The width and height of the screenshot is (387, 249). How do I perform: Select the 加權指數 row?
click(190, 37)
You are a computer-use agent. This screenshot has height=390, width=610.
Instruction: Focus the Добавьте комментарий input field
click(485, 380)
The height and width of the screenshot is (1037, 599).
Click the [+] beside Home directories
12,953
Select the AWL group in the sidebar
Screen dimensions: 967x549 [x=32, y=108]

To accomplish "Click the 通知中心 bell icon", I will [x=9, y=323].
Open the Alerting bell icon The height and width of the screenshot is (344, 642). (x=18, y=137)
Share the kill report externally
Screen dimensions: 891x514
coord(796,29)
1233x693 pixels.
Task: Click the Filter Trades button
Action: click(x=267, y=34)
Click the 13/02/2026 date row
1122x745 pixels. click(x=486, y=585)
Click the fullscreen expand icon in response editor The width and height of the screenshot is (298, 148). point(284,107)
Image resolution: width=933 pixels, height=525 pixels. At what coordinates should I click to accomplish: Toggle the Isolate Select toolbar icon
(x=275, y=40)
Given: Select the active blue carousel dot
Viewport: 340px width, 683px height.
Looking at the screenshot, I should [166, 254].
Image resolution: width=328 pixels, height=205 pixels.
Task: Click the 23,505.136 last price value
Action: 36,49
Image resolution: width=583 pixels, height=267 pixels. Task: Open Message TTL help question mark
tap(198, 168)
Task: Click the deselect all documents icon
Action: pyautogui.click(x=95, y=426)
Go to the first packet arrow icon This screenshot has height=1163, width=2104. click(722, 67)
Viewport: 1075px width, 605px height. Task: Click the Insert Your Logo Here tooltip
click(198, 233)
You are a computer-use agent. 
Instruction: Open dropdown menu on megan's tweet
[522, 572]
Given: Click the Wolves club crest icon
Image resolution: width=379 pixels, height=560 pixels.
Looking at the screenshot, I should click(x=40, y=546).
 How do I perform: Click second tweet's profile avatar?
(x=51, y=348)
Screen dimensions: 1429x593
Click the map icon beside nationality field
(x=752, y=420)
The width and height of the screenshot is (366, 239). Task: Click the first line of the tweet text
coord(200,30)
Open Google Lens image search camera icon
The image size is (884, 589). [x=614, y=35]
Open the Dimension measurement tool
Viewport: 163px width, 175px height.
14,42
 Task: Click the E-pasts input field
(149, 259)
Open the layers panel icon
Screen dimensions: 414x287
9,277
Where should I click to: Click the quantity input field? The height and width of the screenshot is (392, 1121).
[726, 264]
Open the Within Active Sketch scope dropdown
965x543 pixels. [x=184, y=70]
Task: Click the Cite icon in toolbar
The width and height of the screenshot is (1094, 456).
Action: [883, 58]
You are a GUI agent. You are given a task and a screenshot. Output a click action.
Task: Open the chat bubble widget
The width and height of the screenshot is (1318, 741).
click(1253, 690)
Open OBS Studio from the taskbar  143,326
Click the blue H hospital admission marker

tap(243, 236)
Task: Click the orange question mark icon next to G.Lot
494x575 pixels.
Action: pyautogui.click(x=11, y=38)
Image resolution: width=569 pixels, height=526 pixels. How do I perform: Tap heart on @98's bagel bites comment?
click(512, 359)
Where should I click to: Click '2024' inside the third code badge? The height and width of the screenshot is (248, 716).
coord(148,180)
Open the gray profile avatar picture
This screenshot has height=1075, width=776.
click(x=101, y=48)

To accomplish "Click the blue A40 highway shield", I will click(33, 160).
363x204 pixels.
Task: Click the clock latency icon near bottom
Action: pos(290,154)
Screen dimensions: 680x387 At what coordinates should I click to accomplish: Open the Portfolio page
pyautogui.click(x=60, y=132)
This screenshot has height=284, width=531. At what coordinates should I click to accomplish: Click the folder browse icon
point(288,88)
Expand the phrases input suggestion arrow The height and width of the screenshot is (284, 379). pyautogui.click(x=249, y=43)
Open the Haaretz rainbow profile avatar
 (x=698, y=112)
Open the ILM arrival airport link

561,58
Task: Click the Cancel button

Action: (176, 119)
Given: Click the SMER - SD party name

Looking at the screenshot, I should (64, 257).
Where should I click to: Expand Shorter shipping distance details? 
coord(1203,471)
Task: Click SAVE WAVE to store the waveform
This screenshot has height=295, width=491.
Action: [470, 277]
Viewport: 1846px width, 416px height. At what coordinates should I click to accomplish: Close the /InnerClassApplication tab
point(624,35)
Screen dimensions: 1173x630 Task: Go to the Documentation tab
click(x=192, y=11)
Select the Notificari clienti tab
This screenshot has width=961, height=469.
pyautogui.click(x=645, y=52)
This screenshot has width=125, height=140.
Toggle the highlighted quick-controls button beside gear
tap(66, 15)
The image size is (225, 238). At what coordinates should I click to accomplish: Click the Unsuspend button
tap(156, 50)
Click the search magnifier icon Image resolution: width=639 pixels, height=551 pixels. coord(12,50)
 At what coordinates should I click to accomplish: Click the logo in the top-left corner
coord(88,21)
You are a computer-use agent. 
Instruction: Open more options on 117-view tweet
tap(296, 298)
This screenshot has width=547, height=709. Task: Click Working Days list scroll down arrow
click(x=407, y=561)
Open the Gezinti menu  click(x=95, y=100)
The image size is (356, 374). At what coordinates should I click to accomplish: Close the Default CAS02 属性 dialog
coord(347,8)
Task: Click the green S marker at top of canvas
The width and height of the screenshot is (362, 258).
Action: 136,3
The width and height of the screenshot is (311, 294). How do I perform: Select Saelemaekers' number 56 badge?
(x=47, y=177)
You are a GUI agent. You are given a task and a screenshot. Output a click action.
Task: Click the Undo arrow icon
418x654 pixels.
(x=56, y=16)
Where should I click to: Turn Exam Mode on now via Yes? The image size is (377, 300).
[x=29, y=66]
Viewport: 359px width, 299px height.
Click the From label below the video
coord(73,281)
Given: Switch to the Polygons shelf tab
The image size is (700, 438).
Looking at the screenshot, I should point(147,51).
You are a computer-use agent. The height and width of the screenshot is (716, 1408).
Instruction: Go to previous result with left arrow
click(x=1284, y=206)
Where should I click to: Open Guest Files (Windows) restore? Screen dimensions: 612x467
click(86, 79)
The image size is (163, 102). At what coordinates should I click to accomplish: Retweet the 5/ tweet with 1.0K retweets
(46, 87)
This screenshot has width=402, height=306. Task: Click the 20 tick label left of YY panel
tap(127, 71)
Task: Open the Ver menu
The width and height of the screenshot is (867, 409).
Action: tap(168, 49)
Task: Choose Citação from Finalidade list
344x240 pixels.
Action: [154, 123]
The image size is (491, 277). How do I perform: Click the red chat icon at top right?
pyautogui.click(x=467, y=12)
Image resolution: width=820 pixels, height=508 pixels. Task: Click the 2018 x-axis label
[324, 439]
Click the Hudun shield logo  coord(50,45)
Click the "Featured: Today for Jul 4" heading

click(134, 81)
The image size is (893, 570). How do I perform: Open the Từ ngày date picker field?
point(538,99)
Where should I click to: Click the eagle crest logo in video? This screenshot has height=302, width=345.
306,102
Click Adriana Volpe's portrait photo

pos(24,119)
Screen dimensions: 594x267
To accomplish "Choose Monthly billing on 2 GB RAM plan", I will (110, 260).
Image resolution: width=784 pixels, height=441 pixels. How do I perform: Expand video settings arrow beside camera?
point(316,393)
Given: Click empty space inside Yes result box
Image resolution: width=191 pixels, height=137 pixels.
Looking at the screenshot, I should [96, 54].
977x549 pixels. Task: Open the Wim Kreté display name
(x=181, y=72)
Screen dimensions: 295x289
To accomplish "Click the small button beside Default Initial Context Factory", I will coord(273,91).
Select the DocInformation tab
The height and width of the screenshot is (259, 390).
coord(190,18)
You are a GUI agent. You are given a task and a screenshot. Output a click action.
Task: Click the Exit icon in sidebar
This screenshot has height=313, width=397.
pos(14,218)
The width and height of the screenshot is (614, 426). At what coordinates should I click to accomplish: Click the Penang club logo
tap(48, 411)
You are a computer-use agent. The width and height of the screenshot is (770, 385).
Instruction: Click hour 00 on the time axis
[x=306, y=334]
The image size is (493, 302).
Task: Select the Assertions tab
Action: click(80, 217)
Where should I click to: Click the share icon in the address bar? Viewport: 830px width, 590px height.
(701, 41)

Directions for this task - Return a word-for-word copy of the lines above from the one holding "The height and width of the screenshot is (1037, 599)." through the one holding "Share the kill report externally", with both of them included and nothing besides.

Exercise response -
The height and width of the screenshot is (1037, 599).
Click the [+] beside Home directories
12,953
Select the AWL group in the sidebar
Screen dimensions: 967x549 [x=32, y=108]

To accomplish "Click the 通知中心 bell icon", I will [x=9, y=323].
Open the Alerting bell icon The height and width of the screenshot is (344, 642). (x=18, y=137)
Share the kill report externally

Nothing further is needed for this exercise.